A will must be kept in a safe place to prevent the Will from being tampered with and also prevent any misuse of the information contained therein. It is recommended to keep the Will with a company like WillEffect offering custodian services to ensure that the Will is kept in a fire-proof and water-proof safe and confidentiality is maintained. This will also ensure that a disgruntled beneficiary in your Will does not destroy the Will. In the event that happens, it will be deemed that you have died intestate (i.e. without a Will). Your assets will then be disposed to your legal heirs as per the applicable succession laws. The beneficiaries must be informed about the place the Will has been kept.

How can a Will be cancelled?

A will can be cancelled/revoked by making another will. The latest Will will by default make all previous wills invalid. The Will can also be cancelled by tearing it or revoking the Will by some writing.

What is a probate?

A probate is a copy of a Will certified under the seal of a competent court. It is treated as conclusive evidence of the genuineness of a Will. A probate is granted only to the Executor appointed in the Will after a period of 7 days from the death of the testator.

Where does the executor go for a probate?

The executor has to apply for a probate at the District Court under whose jurisdiction the testator owned a permanent residence. The principal judge issues the probate once the requisite procedure is complied with.

Does a Will need to be Typed? Registered? Stamped?

All the above is not mandatory. It is however beneficial to have the Will registered to avoid the questionability of the Will’s genuineness.

How do I get my Will Registered?

The testator (person making the will), 2 witnesses (need not be the same two persons as the Witnesses on the Will), the original Will and a doctor’s certificate stating the testator is of sound mind will be required for registering the Will. The Will has to be registered with the Registrar/sub-registrar of a Local court. A registration fee will be charged. 

What is a Contingent or Conditional Will?
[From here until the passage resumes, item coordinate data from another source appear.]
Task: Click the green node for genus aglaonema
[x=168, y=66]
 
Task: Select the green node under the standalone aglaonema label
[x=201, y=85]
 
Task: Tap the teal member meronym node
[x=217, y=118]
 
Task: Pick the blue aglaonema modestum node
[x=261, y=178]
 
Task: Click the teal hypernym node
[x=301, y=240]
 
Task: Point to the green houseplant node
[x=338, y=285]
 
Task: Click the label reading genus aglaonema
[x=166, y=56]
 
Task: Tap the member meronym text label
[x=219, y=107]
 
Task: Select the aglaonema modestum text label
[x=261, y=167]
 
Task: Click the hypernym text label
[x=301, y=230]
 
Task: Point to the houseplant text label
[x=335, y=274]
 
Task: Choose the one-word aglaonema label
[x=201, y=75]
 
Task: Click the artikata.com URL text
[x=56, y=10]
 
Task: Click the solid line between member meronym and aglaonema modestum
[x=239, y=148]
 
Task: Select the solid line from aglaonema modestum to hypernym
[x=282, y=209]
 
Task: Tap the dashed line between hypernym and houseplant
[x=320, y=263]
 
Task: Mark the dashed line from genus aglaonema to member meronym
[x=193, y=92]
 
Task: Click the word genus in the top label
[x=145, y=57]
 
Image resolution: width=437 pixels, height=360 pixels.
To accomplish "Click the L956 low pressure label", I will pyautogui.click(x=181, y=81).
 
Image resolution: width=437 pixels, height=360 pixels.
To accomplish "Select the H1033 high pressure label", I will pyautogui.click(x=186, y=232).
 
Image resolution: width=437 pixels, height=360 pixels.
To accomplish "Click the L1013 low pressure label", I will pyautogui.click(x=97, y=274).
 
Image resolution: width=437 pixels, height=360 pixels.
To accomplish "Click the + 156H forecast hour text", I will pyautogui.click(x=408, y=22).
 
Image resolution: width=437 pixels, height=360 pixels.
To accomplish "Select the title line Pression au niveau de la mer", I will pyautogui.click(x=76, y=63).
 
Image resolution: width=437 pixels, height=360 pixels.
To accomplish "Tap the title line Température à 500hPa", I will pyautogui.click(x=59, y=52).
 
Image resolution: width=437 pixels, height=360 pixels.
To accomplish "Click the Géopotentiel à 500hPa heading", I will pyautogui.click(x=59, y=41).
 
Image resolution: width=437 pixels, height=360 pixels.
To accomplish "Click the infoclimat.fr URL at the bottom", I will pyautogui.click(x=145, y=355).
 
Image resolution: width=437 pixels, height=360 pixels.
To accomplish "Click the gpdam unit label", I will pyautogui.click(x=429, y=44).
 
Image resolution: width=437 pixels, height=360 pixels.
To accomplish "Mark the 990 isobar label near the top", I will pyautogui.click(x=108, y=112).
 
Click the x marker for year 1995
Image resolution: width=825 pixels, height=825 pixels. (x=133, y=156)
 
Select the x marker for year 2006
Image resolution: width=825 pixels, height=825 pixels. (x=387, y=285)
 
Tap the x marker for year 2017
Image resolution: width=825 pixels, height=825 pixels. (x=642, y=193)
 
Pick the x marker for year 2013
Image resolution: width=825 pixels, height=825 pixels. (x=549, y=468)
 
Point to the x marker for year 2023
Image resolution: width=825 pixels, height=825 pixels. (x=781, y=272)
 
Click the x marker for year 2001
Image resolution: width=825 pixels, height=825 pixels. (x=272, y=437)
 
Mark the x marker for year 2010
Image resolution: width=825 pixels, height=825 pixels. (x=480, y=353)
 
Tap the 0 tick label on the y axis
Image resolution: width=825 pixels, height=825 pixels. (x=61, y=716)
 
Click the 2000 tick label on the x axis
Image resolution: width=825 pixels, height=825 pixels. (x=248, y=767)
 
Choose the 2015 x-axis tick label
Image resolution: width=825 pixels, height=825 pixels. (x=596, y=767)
A Will that is made to take into effect only on a certain contingency. Its validity will depend on that contingent event occurring. For example, Mr. A executed a Will to be operative in a particular year, i.e. if he died in that year. A lived for more years after that year.  The court held that it should be deemed that he died intestate, as A did not express an intention that the Will should be valid even after that year.

What is a Living Will?

A Living Will is a declaration stating the persons wishes regarding the use of life prolonging medical treatments in the event that he/she is not in a condition to communicate his/wishes to the family or medical practitioners. It does not dispose property nor is it operational after death like a Will. 

It must be noted that a living Will is not legally enforceable in India. It only provides guidance to your loved ones and near of kin by stating your wishes regarding the administration of medical treatment for crippling illnesses which lead to fear of an un-meaningful life prolonged through medication and treatment which can be painful, stressful and at times very expensive without desired outcome.

When do I need to revisit my Will?

A new Will is recommended in the following instances:

  • If you are a Parsi or a Christian, your old Will stands automatically revoked upon marriage.
  • If any major event has happened, such as the following:
    • Any significant additions/deletions of your assets, eg. purchase of a new property.
    • A need to change the guardian of minor children.
    • A need to change the Executor/s of the will.
    • A major life event like the birth of a child or divorce.